O cenário é tão realista que a agência espacial norte-americana investiu 324,5 milhões de dólares para colidir uma nave espacial (que custou 95% desse valor, 308 milhões de dólares) num corpo celeste que nem sequer representa uma ameaça para a Terra, só para testar se esta tecnologia de defesa espacial funciona mesmo. O alvo, Dimorfos, é uma lua com 160 metros de comprimento que orbita o asteróide 65803 Didymos — esse, sim, considerado um objeto potencialmente perigoso, porque pode vir a colidir com a Terra (a sua rota em torno do Sol cruza com a da Terra) e provocar danos consideráveis no planeta.

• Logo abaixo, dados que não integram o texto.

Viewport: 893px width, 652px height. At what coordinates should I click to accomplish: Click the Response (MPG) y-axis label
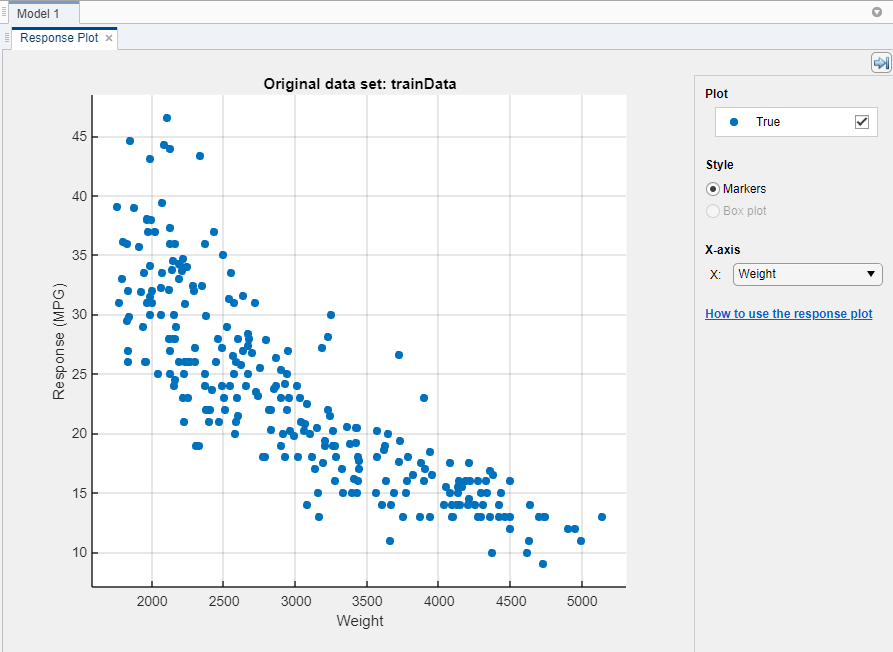pyautogui.click(x=59, y=341)
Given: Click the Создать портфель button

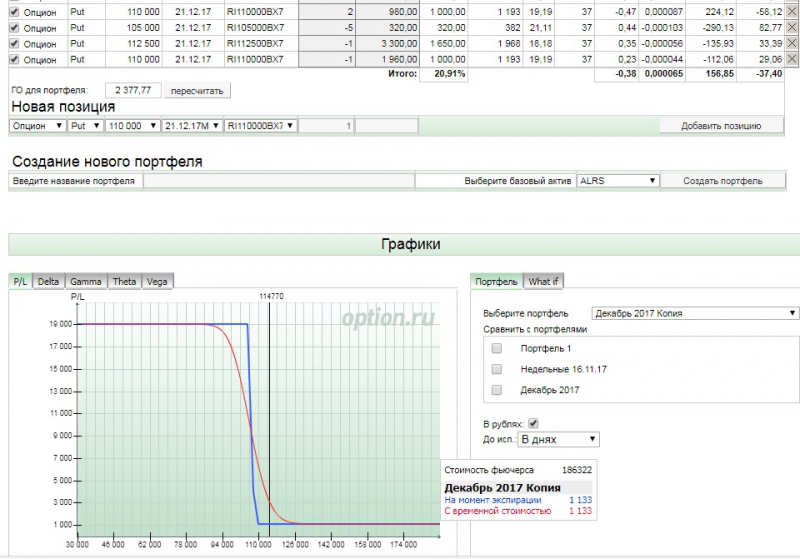Looking at the screenshot, I should click(x=723, y=181).
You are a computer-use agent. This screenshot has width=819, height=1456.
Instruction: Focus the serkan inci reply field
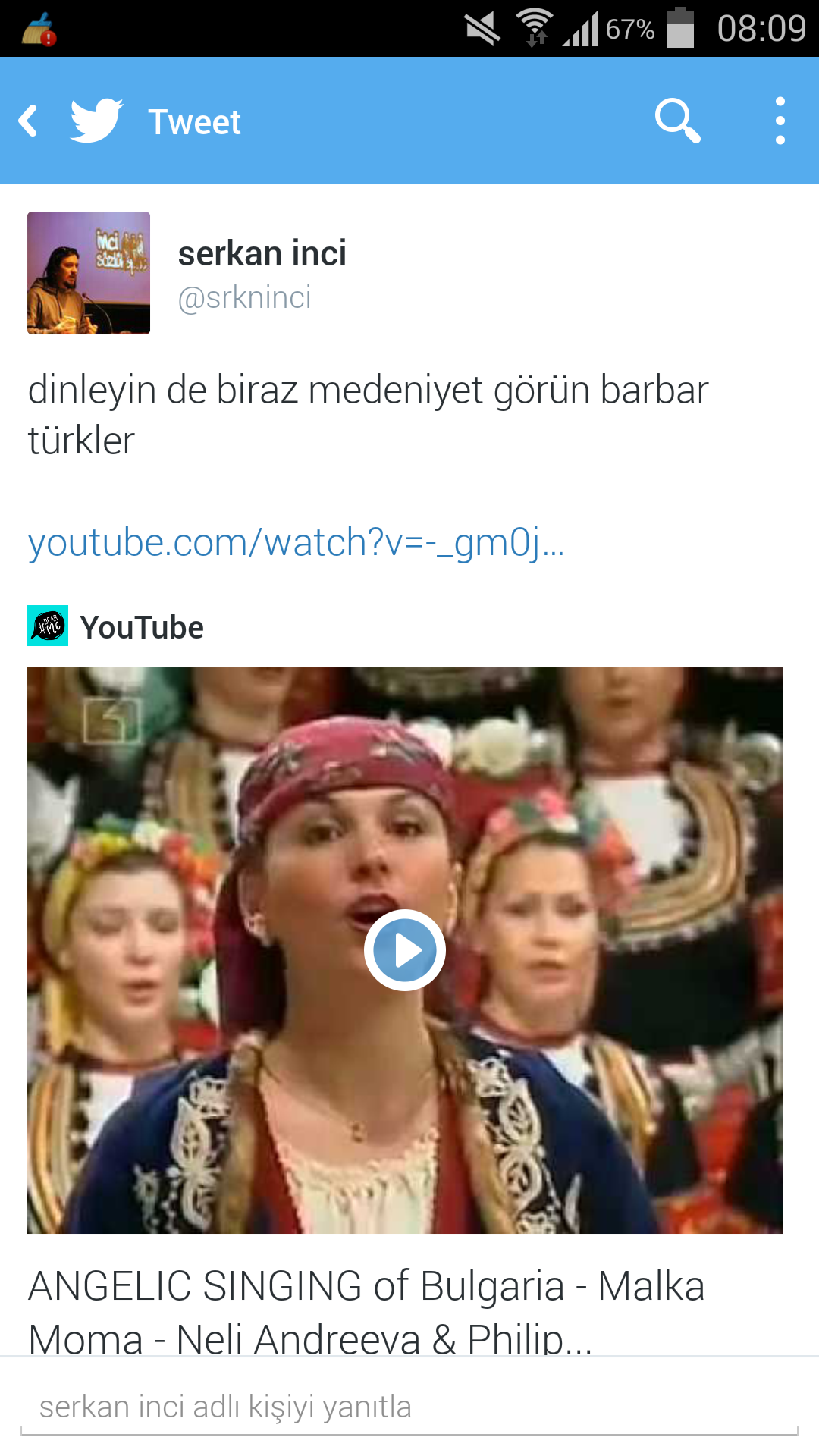(x=410, y=1407)

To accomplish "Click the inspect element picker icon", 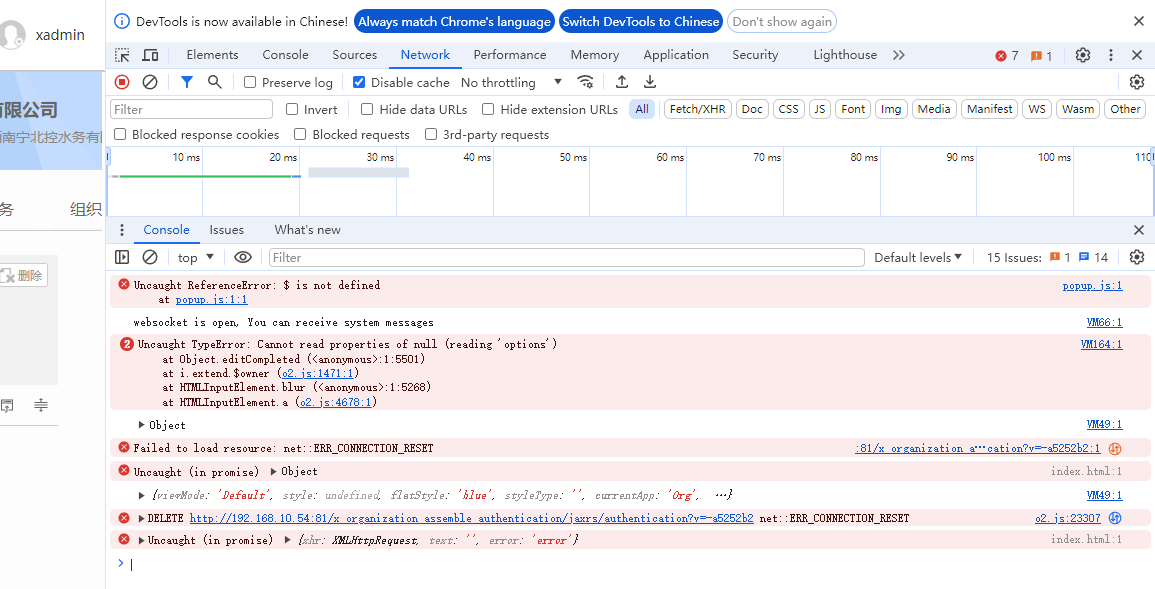I will click(x=122, y=55).
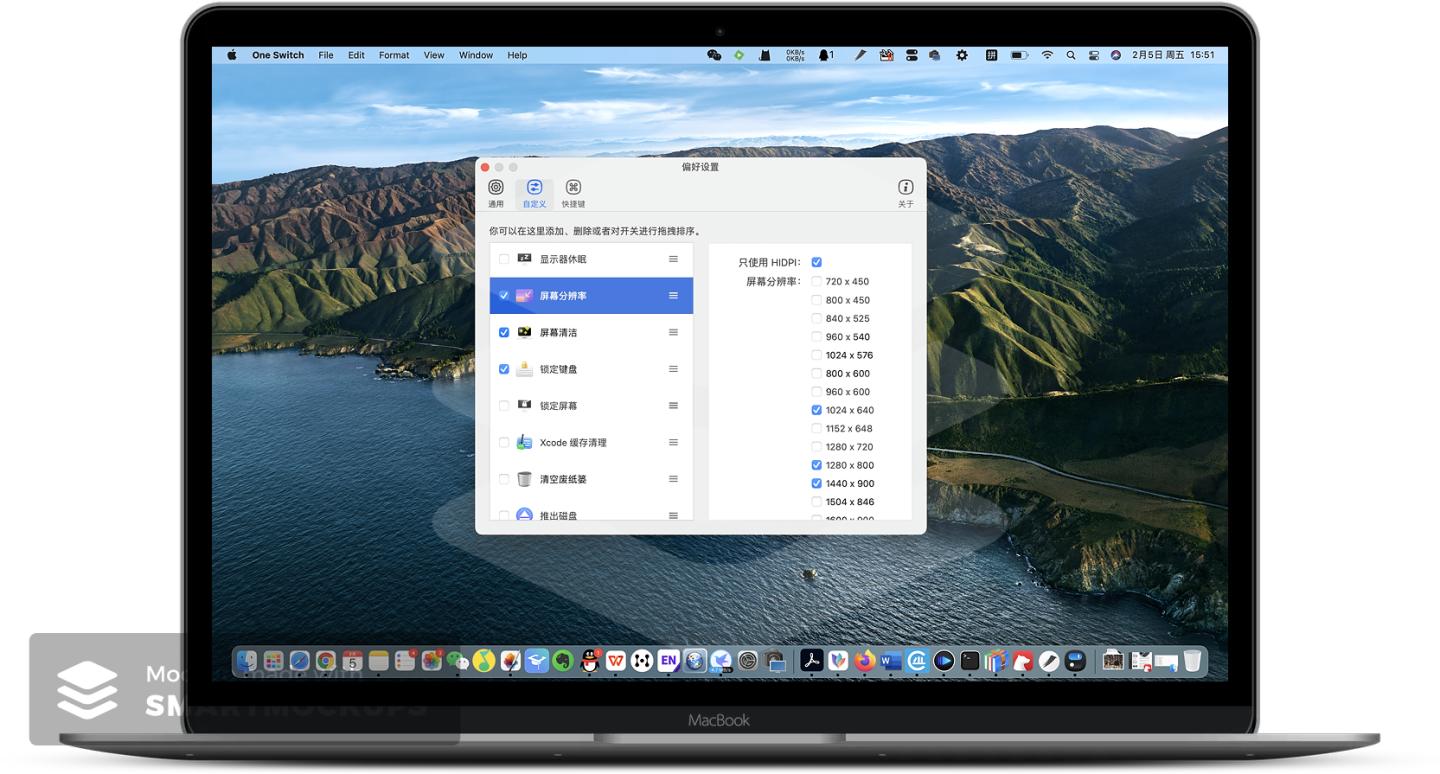1440x774 pixels.
Task: Uncheck the 1440 x 900 resolution
Action: click(817, 483)
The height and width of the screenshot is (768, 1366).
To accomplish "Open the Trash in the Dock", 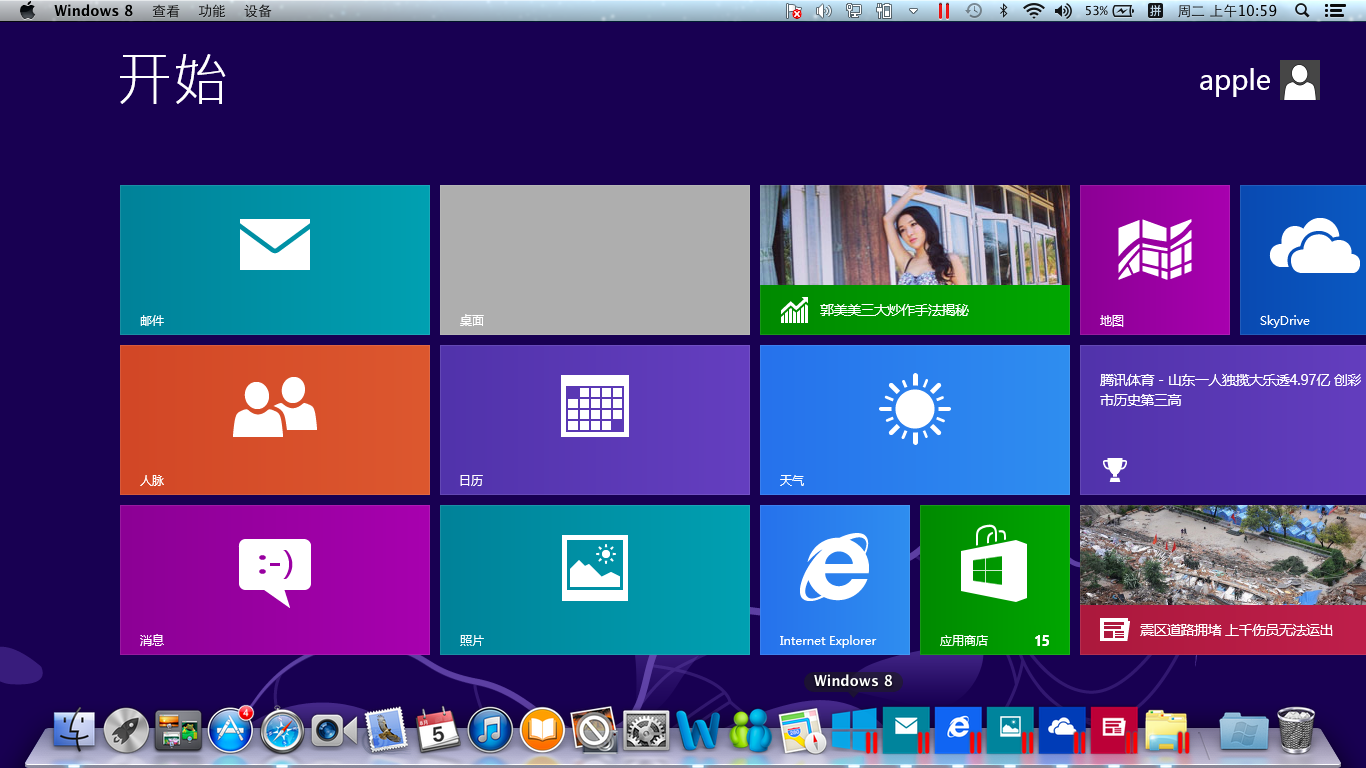I will click(x=1296, y=730).
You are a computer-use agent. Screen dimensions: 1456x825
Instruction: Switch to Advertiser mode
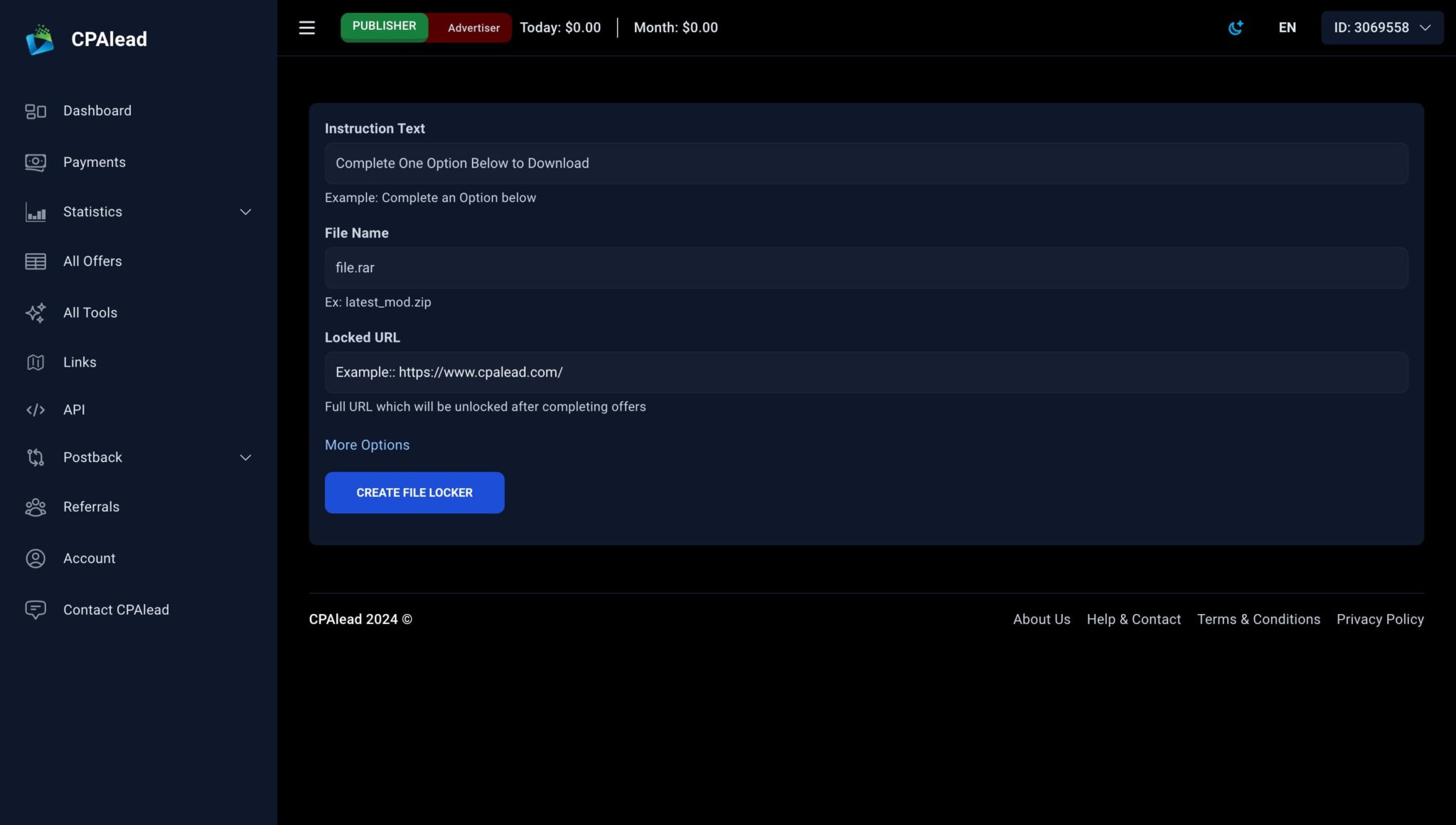pyautogui.click(x=473, y=28)
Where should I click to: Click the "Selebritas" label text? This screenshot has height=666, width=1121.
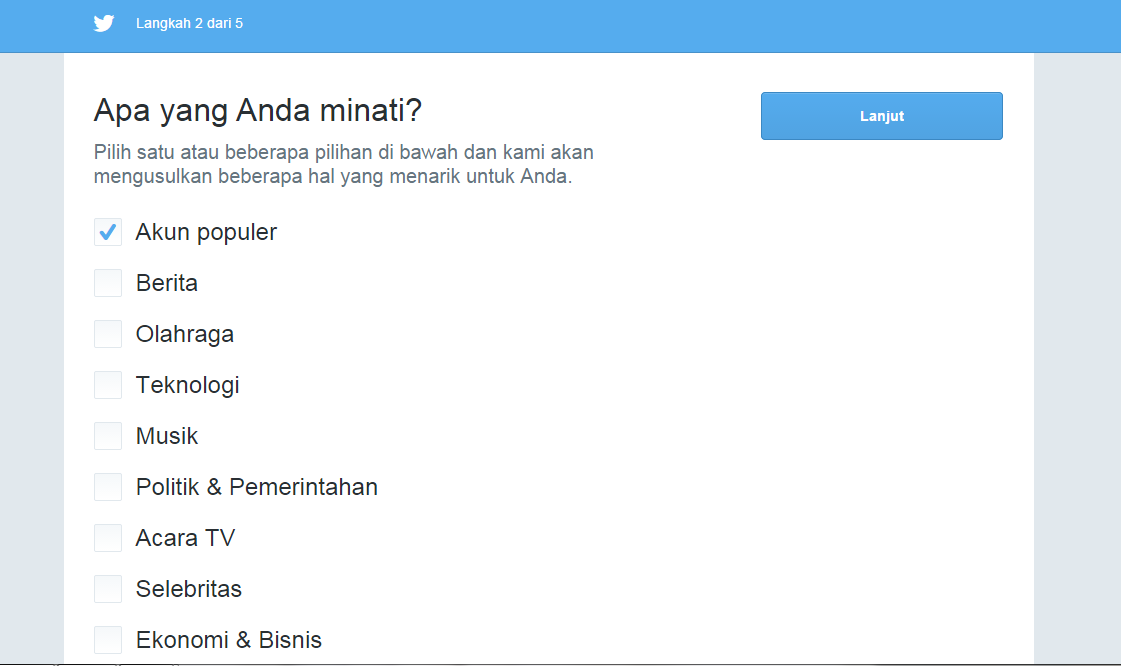pos(189,589)
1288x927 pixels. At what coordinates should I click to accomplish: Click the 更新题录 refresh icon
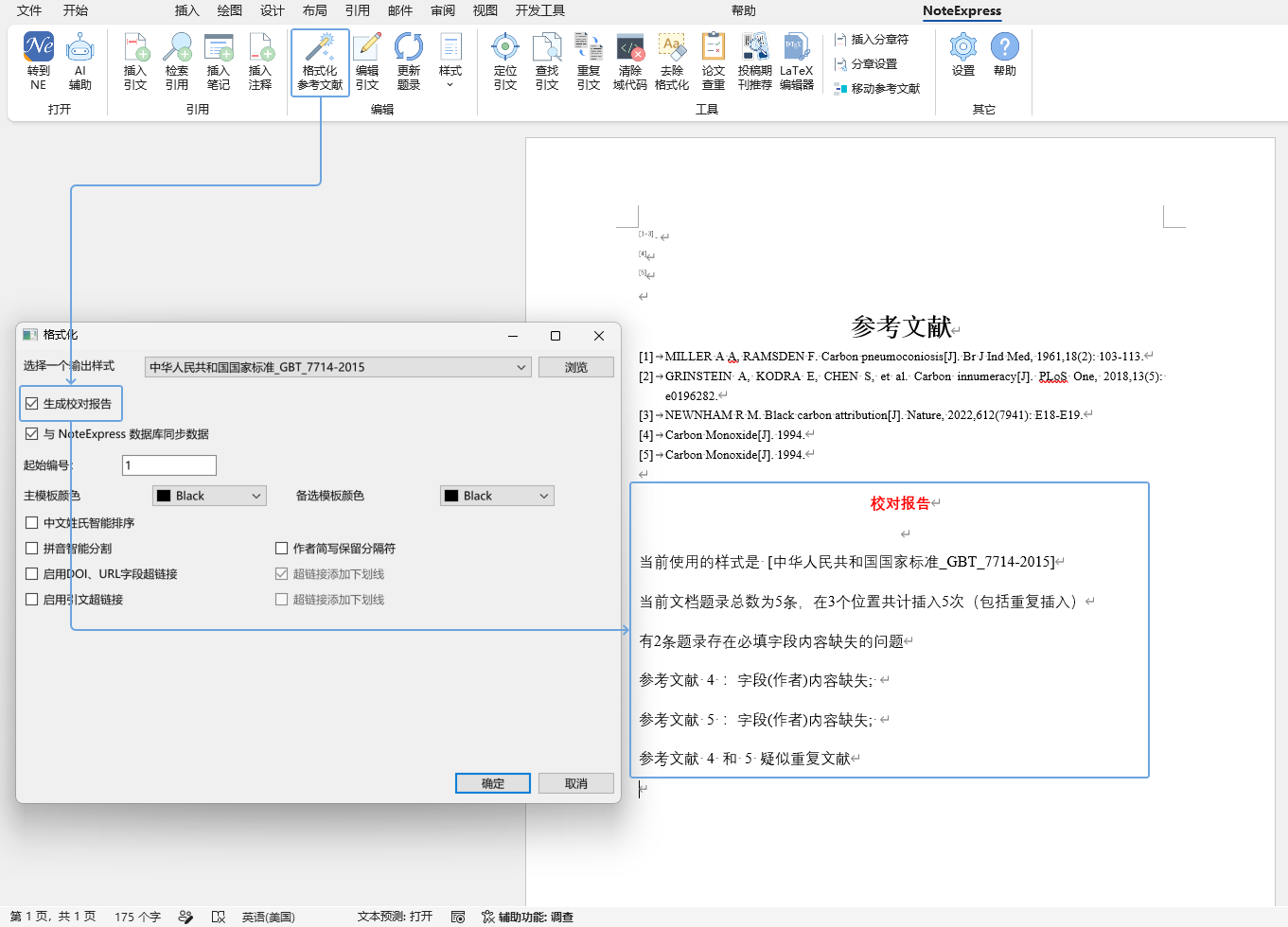[x=409, y=61]
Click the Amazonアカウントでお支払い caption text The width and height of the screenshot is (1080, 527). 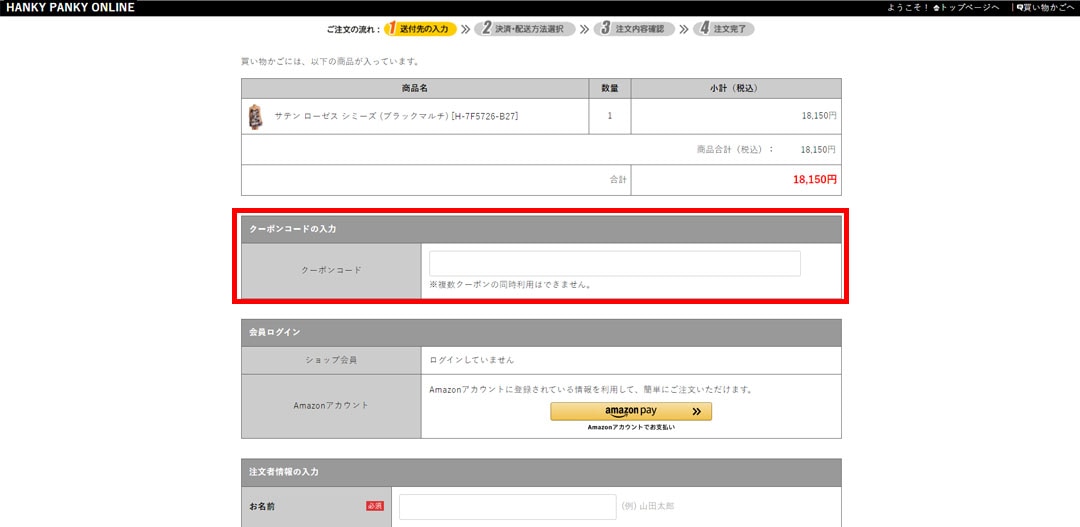(631, 427)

DART, acrónimo de “Double Asteroid Redirection Test”, partiu da Terra em novembro de 2021 e viaja pelo espaço a quase 24 mil quilómetros por hora. Não tem mais nada a bordo além de uma câmara de alta resolução, que também funciona como bússola, e um pequeno satélite da Agência Espacial Italiana que será libertado na quinta-feira — cinco dias antes do impacto — para observar a colisão. Na noite de segunda para terça-feira, quando se estiver a aproximar da pequena Dimorfos, nada a desacelerará: às 00h17 de 27 de setembro, vai embater contra contra o alvo a seis quilómetros por segundo e fica assim cumprida a missão desta milionária nave espacial. O momento será gravado por um pequeno satélite italiano, que transmitirá as imagens do impacto e da nuvem de poeiras para a Terra. Em 2024, uma missão da Agência Espacial Europeia seguirá novamente para Dimorfos para estudar o que aconteceu à lua depois da colisão.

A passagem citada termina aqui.